If Executive’s employment is terminated after the Term under Sections 4.1 or 4.3, in accordance with the terms of the Release, he shall only be eligible for the severance benefits described in Section 5.1(iii).

If Executive’s employment is terminated during the Term or after the Term under Sections 4.1 or 4.3, in accordance with the terms of the Release, all Options and Restricted Stock previously granted to Executive (including at commencement of employment and thereafter) shall become immediately vested and exercisable. The payments set forth in Sections 5.1 (i) and 5.1(ii) shall be payable in accordance with the normal payroll procedures of the Company.

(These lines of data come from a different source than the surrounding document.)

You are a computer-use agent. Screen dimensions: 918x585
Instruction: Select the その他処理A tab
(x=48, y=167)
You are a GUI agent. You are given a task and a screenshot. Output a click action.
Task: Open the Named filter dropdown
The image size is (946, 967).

The Company shall have no obligation to continue any other benefits provided for hereunder past the date of termination, except as provided by the Consolidated Omnibus Budget Reconciliation Act of 1985 (“COBRA”) or similar state insurance laws.

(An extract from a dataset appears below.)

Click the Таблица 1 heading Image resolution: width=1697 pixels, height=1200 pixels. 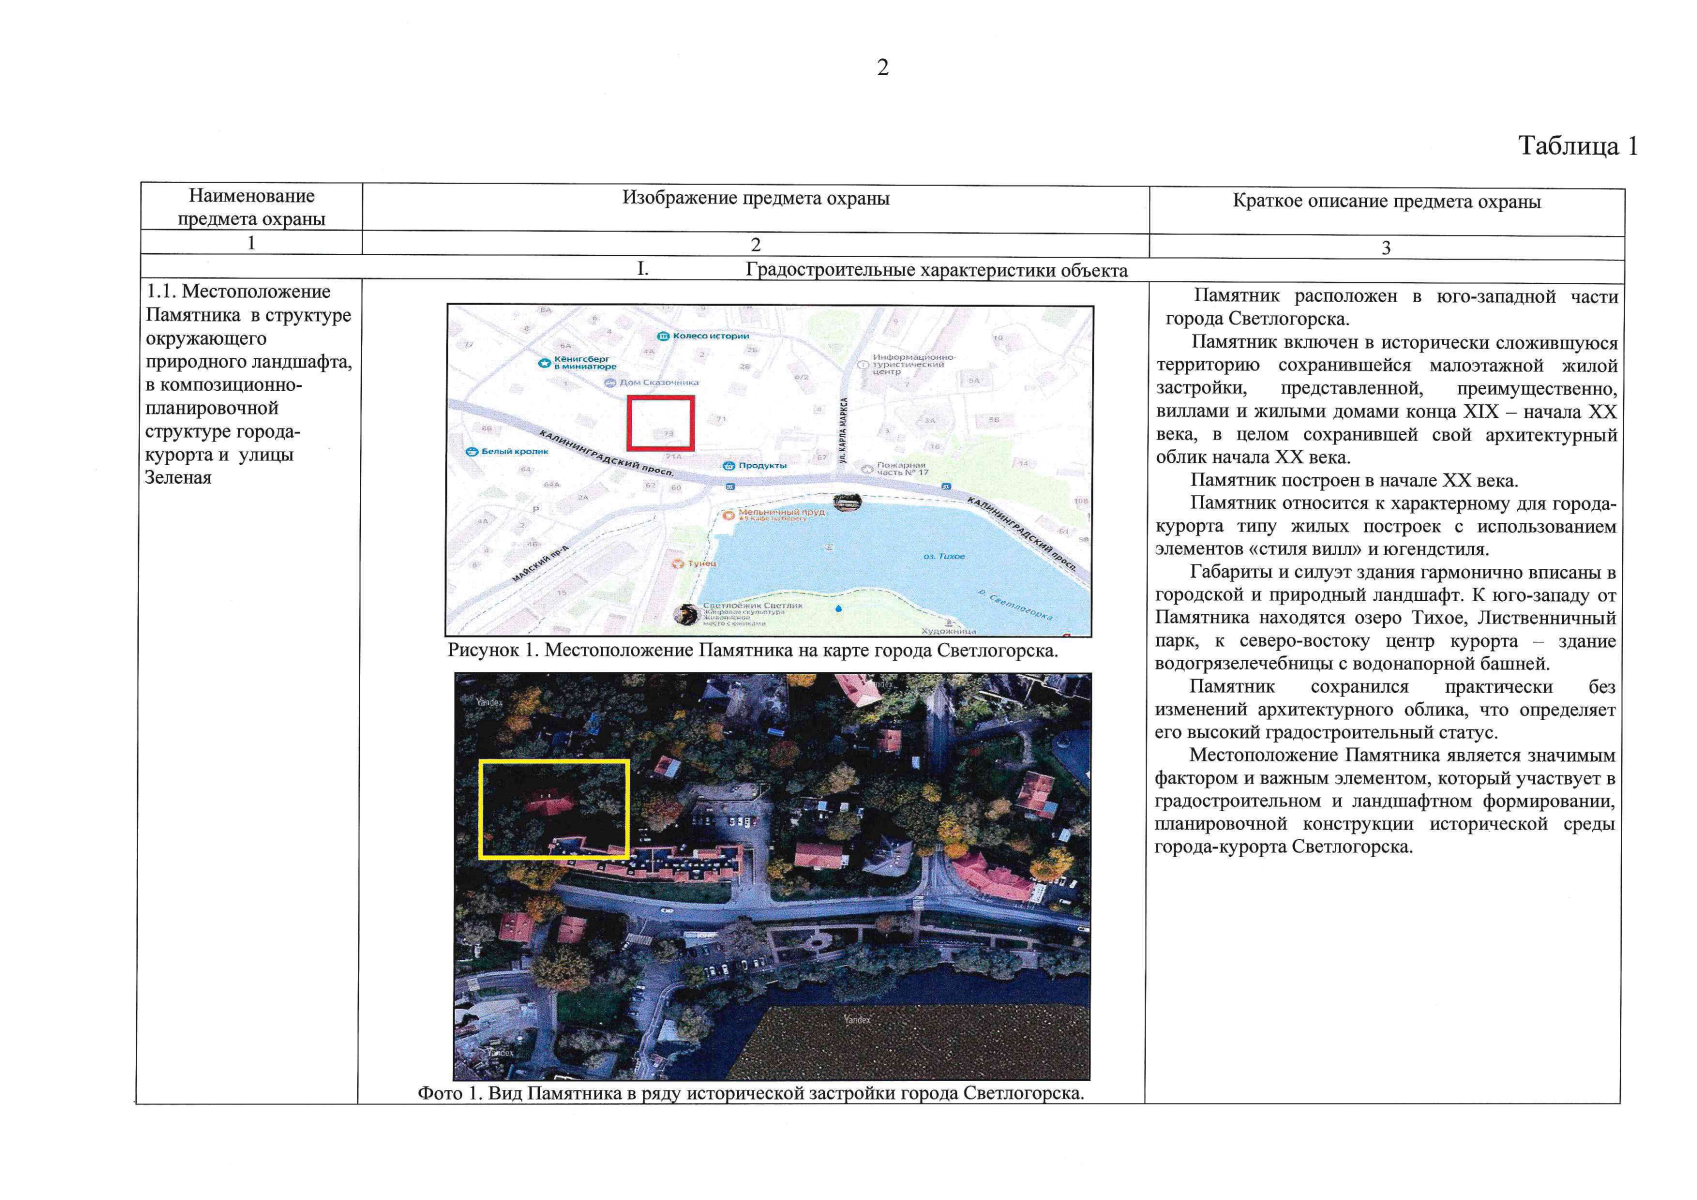pos(1577,146)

5.2 Termination on Account of Death. If Executive’s employment is terminated under Section 4.6, the Company shall pay to Executive (or his estate) in a lump sum Executive’s Base Salary through the date of termination. The Company shall have no obligation to continue any other benefits provided for hereunder past the date of termination, except as provided by COBRA or similar state insurance laws.

5.3 Termination on Account of Disability. If Executive’s employment is terminated during the Term under Section 4.5, the Company shall pay to Executive in a lump sum Executive’s accrued but unpaid Base Salary as in effect immediately prior to such termination through the date of termination. In addition, in accordance with the terms of the Release, the Company: (i) shall continue to pay Executive’s Base Salary for six months following the termination, and (ii) shall continue health benefits payments for Executive (and his family, if applicable) for six months following the termination. The Company shall have no obligation to continue any other benefits provided for hereunder past the date of termination, except as provided by COBRA or similar state insurance laws.

If Executive’s employment is terminated after the Term under Section 4.5, in accordance with the terms of the Release, the Company: (i) shall continue to pay Executive’s Base Salary for three months following the termination, and (ii) shall continue health benefits payments for Executive (and his family, if applicable) for three months following the termination. The Company shall have no obligation to continue any other benefits provided for hereunder past the date of termination, except as provided by COBRA or similar state insurance laws.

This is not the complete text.